The reason for the power of the current implementation is that a number of important process features can be included:
heating (
tc_python.process_metallurgy.process.Zone.add_power()
)cooling (
tc_python.process_metallurgy.process.Zone.add_power()
)heat transfer between bulk zones (
tc_python.process_metallurgy.process.ReactionZone.add_heat_transfer()
)inclusion formation
inclusion flotation and other transfer of phase groups between bulk zones (
tc_python.process_metallurgy.process.ReactionZone.add_transfer_of_phase_group()
)addition of material and gas at any time in any zone (
tc_python.process_metallurgy.process.Zone.add_addition()
/tc_python.process_metallurgy.process.Zone.add_continuous_addition()
)an exhaust gas zone collecting all formed gas (
tc_python.process_metallurgy.process.ProcessSimulationResult.get_exhaust_gas()
)time-dependent definition of most parameters (e.g., mass transfer coefficient, transfer of phase group, heating, etc.)
Please note that many of these features are called as well a reaction zone in other EERZ model implementations.
Implementation of practical process models¶
The Process Metallurgy Module has been successfully applied to a number of industrial processes.
Due to the broad range of industrial metallurgical processes, TC-Python is not providing ready-to-use models for certain processes. There are however examples available for common processes and this collection will be extended over time. The implementation of a model is an abstraction of the real process and should always be kept as simple as possible. Practical experience has proven that in many situations not more than one reaction zone is required.
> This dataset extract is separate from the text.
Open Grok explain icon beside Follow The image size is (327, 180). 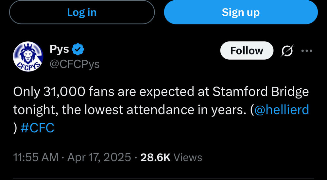(287, 51)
The mass transfer coefficient is a fundamental parameter describing the kinetics in a reaction zone and is generally an empirical parameter. It depends however mostly on the geometry and stirring conditions in the process and not on the material compositions. Further on, the mass transfer coefficient has usually typical values for a given process - regardless of the actual furnace. That means that existing suggestions from the literature can be used as a starting point to derive the actual mass transfer coefficient for the process of interest.